◆ **ESERCIZIO PROPOSTO 1**
Nel brano sulla Torah e su Gesù, che cosa mostra il decalogo, in quanto nucleo del Pentateuco?

◆ **SEZIONE DEL DOCUMENTO**
Poiché, in effetti, non si possono separare i principi morali generalmente validi e le disposizioni rituali e giuridiche transitorie senza distruggere la stessa Torah, la quale è di per sé una creazione unitaria, che come tale si sa debitrice della parola che Dio ha rivolto a Israele. L’idea secondo cui vi sarebbe da una parte la pura morale, che è razionale e universale, e dall’altra dei riti, che sono condizionati dalle circostanze storiche e a cui, in definitiva, si può rinunciare, misconosce del tutto la struttura interna dei cinque libri di Mosè. Il decalogo come nucleo del Pentateuco mostra in maniera sufficientemente chiara che in esso adorazione di Dio e morale, culto ed ethos sono del tutto inseparabili.

Gesù non ha agito come un liberale, che raccomanda e pratica lui stesso un’interpretazione della Legge aperta e accomodante. Nel confronto tra Gesù e le autorità giudaiche del suo tempo non sono di fronte un liberale e una gerarchia chiusa e irrigidita nel proprio tradizionalismo. Una tale ottica, tanto diffusa, misconosce alla radice il conflitto del Nuovo Testamento; in tal modo non si rende ragione né di Gesù né di Israele.

◆ **ESERCIZIO PROPOSTO 2**
Riporta come lista JSON di stringhe le righe dell'elenco comprese tra quella che contiene "You are a computer-use agent." e quella che contiene "Where should I click to: Select the Audio", estremi inclusi, con una stringa per riga e senza le righe vuote. Escludi le immagini dalla risposta.

◆ **DATI FORNITI**
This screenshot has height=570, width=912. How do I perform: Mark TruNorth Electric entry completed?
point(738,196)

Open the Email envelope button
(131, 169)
---
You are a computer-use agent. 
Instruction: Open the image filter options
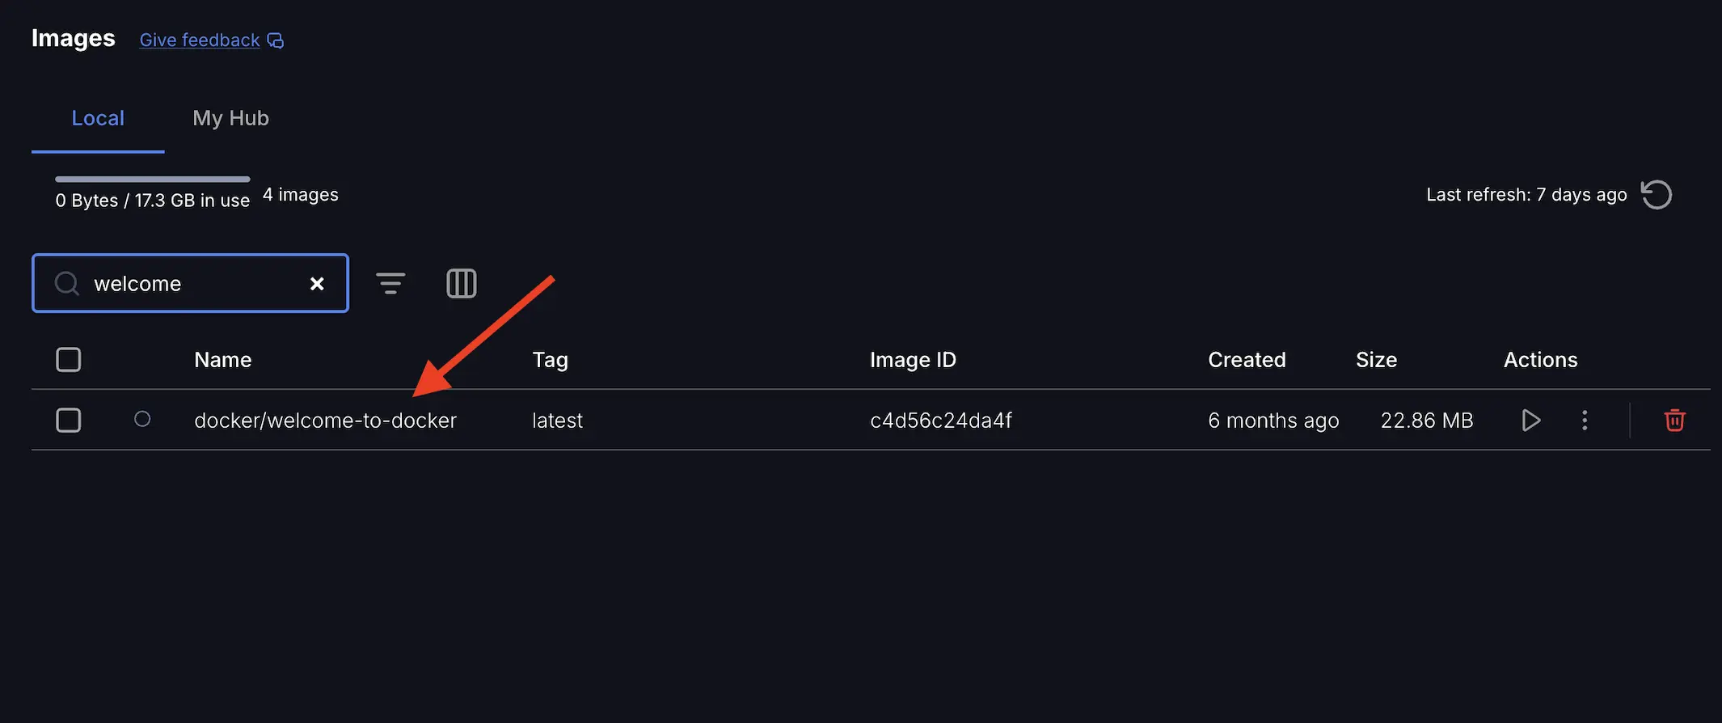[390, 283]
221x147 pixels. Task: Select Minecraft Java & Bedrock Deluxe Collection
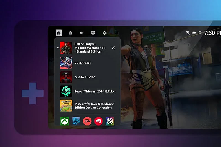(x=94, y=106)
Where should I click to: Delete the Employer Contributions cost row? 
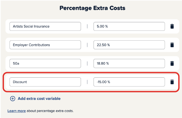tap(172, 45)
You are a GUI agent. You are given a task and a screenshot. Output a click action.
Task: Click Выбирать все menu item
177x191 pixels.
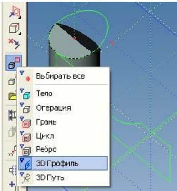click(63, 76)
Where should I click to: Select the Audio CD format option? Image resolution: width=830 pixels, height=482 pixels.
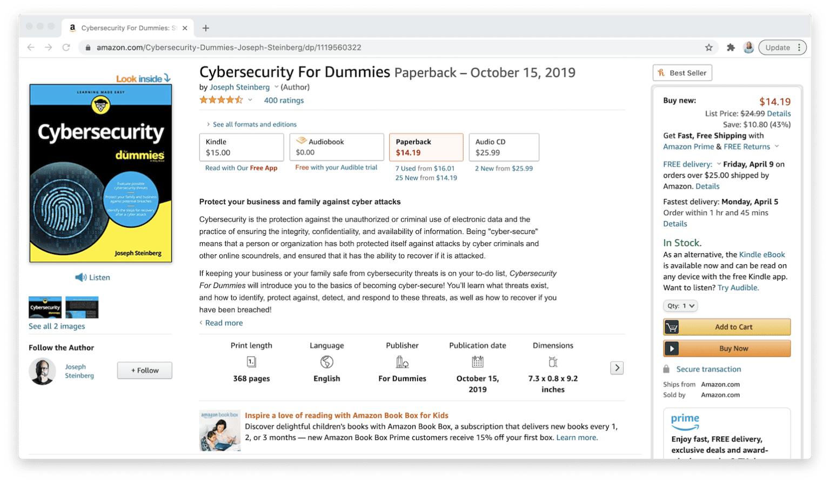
==
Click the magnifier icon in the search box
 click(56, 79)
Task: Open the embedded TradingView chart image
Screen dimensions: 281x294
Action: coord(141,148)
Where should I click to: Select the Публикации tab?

◆ **RISPOSTA SCRITTA 1**
Mostra che in esso adorazione di Dio e morale, culto ed ethos sono del tutto inseparabili.

◆ **RISPOSTA SCRITTA 2**
[
  "You are a computer-use agent. ",
  "Instruction: Open the image filter options",
  "[390, 283]",
  "221x147 pixels. Task: Select Minecraft Java & Bedrock Deluxe Collection",
  "(x=94, y=106)",
  "Where should I click to: Delete the Employer Contributions cost row? ",
  "tap(172, 45)",
  "You are a GUI agent. You are given a task and a screenshot. Output a click action.",
  "Task: Click Выбирать все menu item",
  "177x191 pixels.",
  "click(63, 76)",
  "Where should I click to: Select the Audio CD format option? Image resolution: width=830 pixels, height=482 pixels."
]